— Begin Reading passage —

Just be aware that mail that gets queued on a backup sits there unencrypted, so you need to trust
your backup partner. This is, actually, a good reason to start encrypting e-mail yourself. Check
out the GPG article in this issue by Emmanuel Stein for instructions on just that. Additionally, I
have an introduction to GPG, digital certificates and why I sign on my site at
http://www.radiotope.com/writing/?p=13.
dig is happy to query other DNS servers. In the case of mail, you need to do this. Make sure
you're querying a server outside of your LAN so you're getting the same perspective as the world.
Run it like this:
dig @199.184.165.1 MX yourdomain.com
(199.184.165.1 is an actual DNS server - be kind: don't hammer servers that are open to the
public. Find and use the DNS server provided by your ISP.)
If DNS is the culprit, what's wrong? Did the foray into dig shine a light on the issue? Were
there any surprise or missing entries? Malformed entries? Mail server priorities set correctly? As
you can see, there are a lot of 'i's to dot and 't's to cross. Computers can be sensitive to that
kind of thing.
If your DNS is correct, try the telnet trick from last month's column. Either mail is getting
through, or it isn't. If mail can't penetrate a firewall, correct DNS won't make a difference.
Inside
If your setup passes the DNS test, what's next? To the logs! You should still be looking at
/var/log/mail.log - preferably in a terminal using "tail -f" so you're watching it update in
quasi-real time.
This is a quick refresher regarding the e-mail subsystem. If you need more depth, please refer
to part 1 of this article.
The first thing to remember is this: 'e-mail', although typically viewed as one single entity, is
traditionally many separate pieces. In our case, Apple uses Postfix for smtp - the server receiving
e-mail from the outside world, and from your mail client, and they use Cyrus for POP and IMAP - your
mail client checking mail. All of these components have convenient acronyms to go along with them
(Woo! More acronyms!):
- MTA: Mail Transfer Agent - your SMTP server, as it's responsible for transferring mail.

— End Reading passage —
— Begin Available data —

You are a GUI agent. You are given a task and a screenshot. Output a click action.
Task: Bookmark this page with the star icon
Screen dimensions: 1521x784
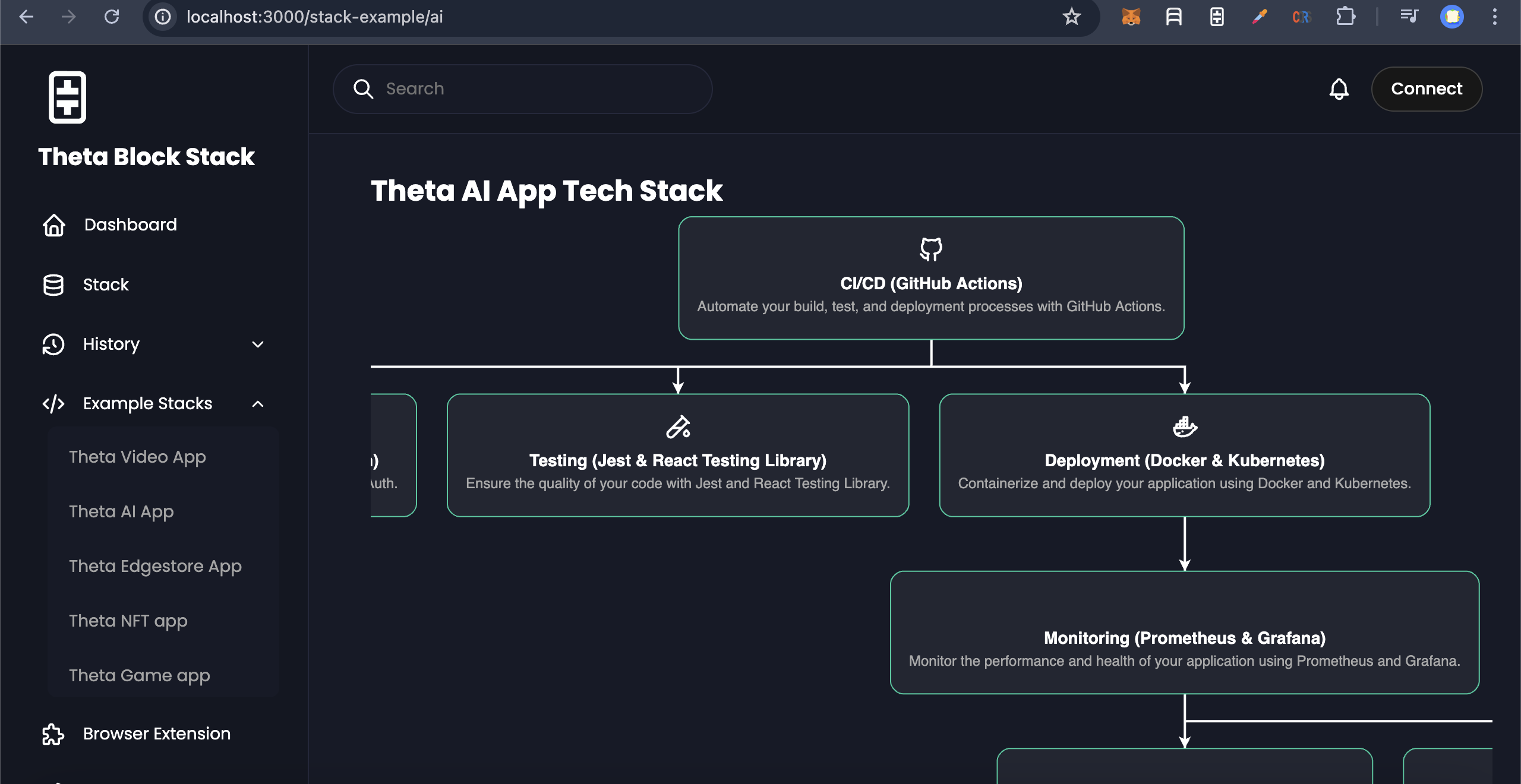(x=1071, y=17)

— End Available data —

→ Required work:
**a.** According to the mail server troubleshooting text, why should dig query a DNS server outside your LAN? Answer in one to three sentences.
**b.** Carry on the mail server troubleshooting text from the point where it stops.
The material plays no part in this work.

→ Exercise answers:
**a.** Querying a server outside your LAN gives you the same perspective on your DNS that the rest of the world has.

**b.**
- MUA: Mail User Agent - this is your e-mail application such as Eudora, Mail.app or Pine. It's
the user interface into the mail store.
- MDA: Mail Delivery Agent - This is a program that is responsible for getting the mail from the
MTA and dropping it in the mail store.
Traditionally, your MTA (such as sendmail) would receive mail (internally or externally), and
know how to get it into the system mail spool all by itself. The system mail spool contained
mailboxes for each user on the system, and it would do so using mbox format. mbox is the
traditional Unix mailbox format. It stores all mail for a single mail folder, like your inbox, in a
single, large text file. As you can imagine, this doesn't scale too well. How many people reading
this article have, or know someone who has, an inbox that's over 500MB? How about 1GB? Yeah, it
happens. To keep all of that in a single, un-indexed text file can cause you some performance
issues. On the other end of this, a MUA, like 'mail' or pine, would know how to reach into that
same mail store and display mail to the end user. Cyrus changes all of that, so this discussion
will focus on what we are dealing with.
Subdivisions
If you've never touched Apple's stock mail config, you should very rarely see problems. Now that
the log rolling bug has been fixed, you almost have to try to destroy Cyrus. See part 1 on ways to
detect and troubleshoot Cyrus issues. Postfix is typically just a rock. But we're techs, right? We
can't leave well enough alone! We can improve it! Or, more likely, your employer or your client
ask you about some functionality that doesn't already exist in Apple's config. Thankfully, 10.4
Server brings us integrated Amavis with ClamAV and SpamAssassin. However, the now oft-most
requested item - vacation replies - is something you have to deal with. (This should be handled by
sieve, but it was broken under 10.3, and currently remains so under 10.4.2).
While Postfix has several tables and files, two really cover the vast majority of configuration:
main.cf and master.cf. These are stored along with the rest of Postfix's configuration files in
/etc/postfix. If you are ever tempted to make changes to these files, back them up first! It'll
take you two seconds to tar them up (tar czvf ~/postfix-`date '+%Y%m%d%H%m'`.tar.gz /etc/postfix),
or just simply copy them. You'll be much happier that you did when things stop working, and you
need to go back to things the way they were.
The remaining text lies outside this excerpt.